The lines from the one holding "Expand the Origine combo box" through the end of the records below are to be written out exactly, and nothing else; pictures are to be left out.

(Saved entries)
┄┄┄┄┄┄┄┄┄┄┄┄┄┄┄┄┄┄┄┄
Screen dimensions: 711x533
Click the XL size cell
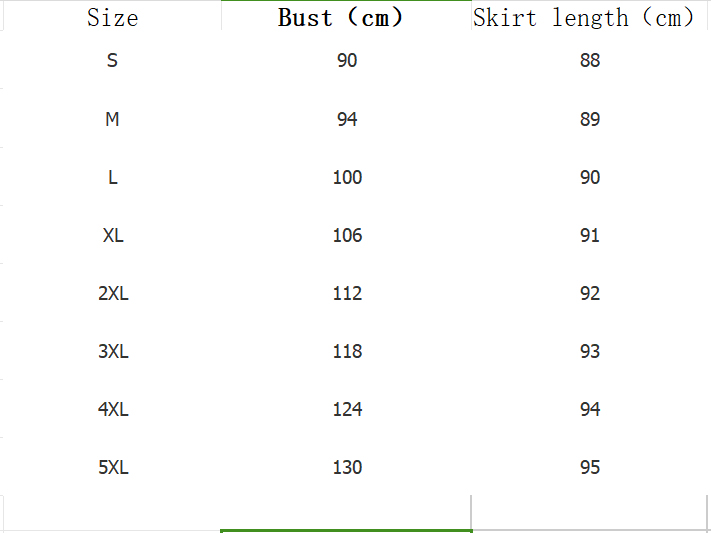tap(112, 236)
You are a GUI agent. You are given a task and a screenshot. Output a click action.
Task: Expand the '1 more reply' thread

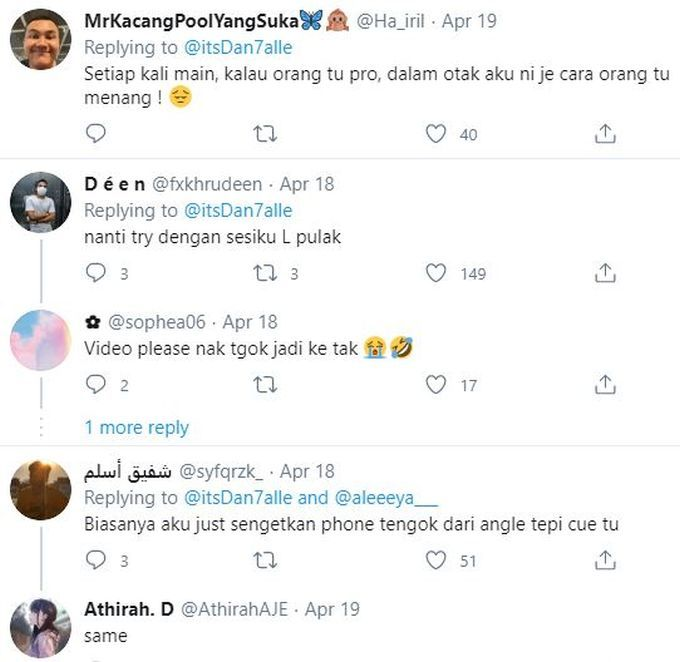tap(136, 427)
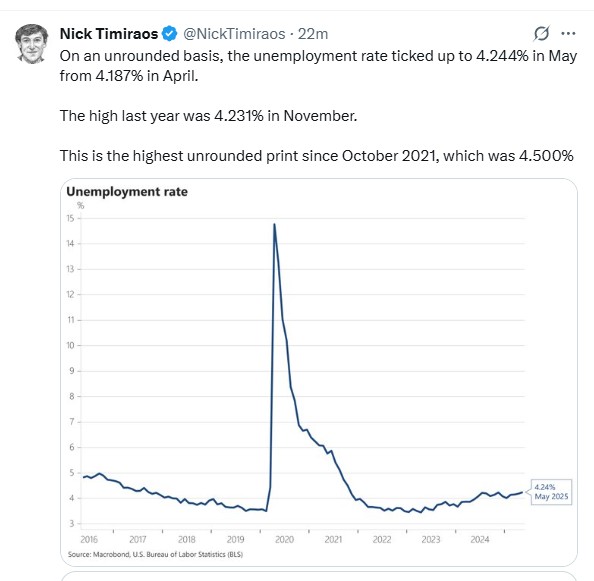
Task: Click the blue verified badge
Action: click(169, 34)
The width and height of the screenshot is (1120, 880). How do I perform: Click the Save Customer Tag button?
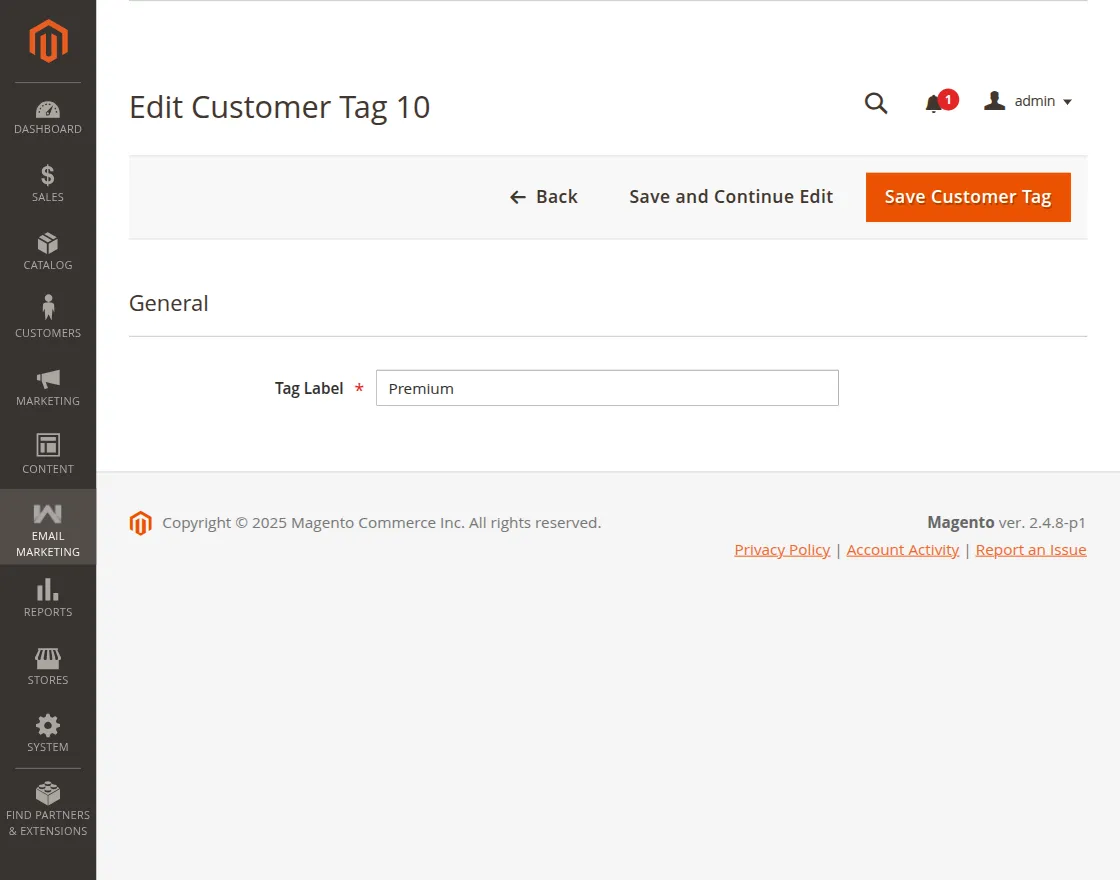click(967, 197)
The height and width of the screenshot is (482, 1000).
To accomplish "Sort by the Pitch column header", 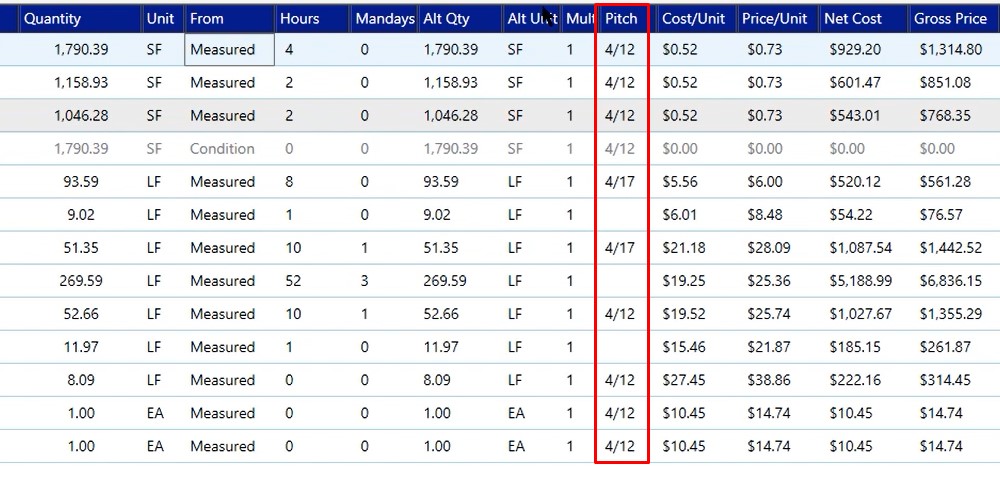I will tap(621, 18).
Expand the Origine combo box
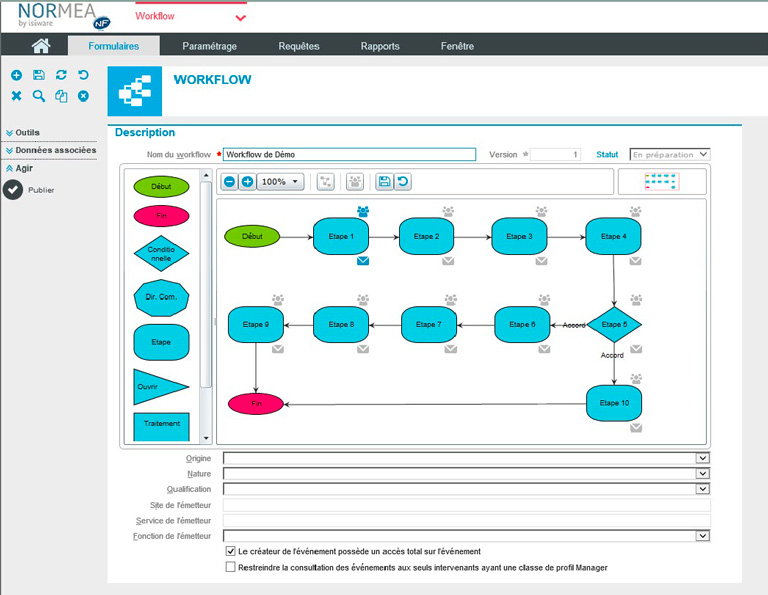 point(702,458)
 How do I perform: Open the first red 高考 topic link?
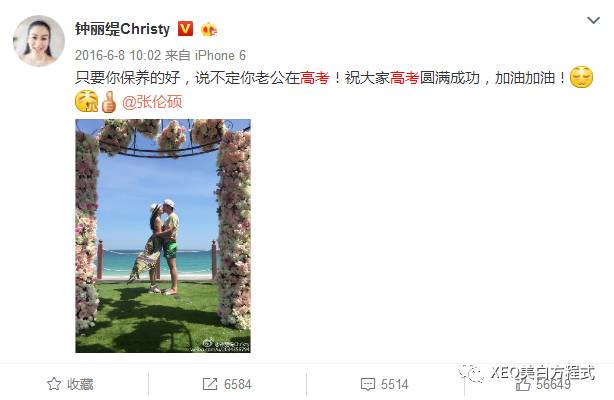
┄┄┄┄┄┄┄┄┄┄┄┄┄┄┄┄┄┄┄┄
▶ Written reply:
Expand the Origine combo box
 point(702,458)
 How do I perform: Open the first red 高考 topic link?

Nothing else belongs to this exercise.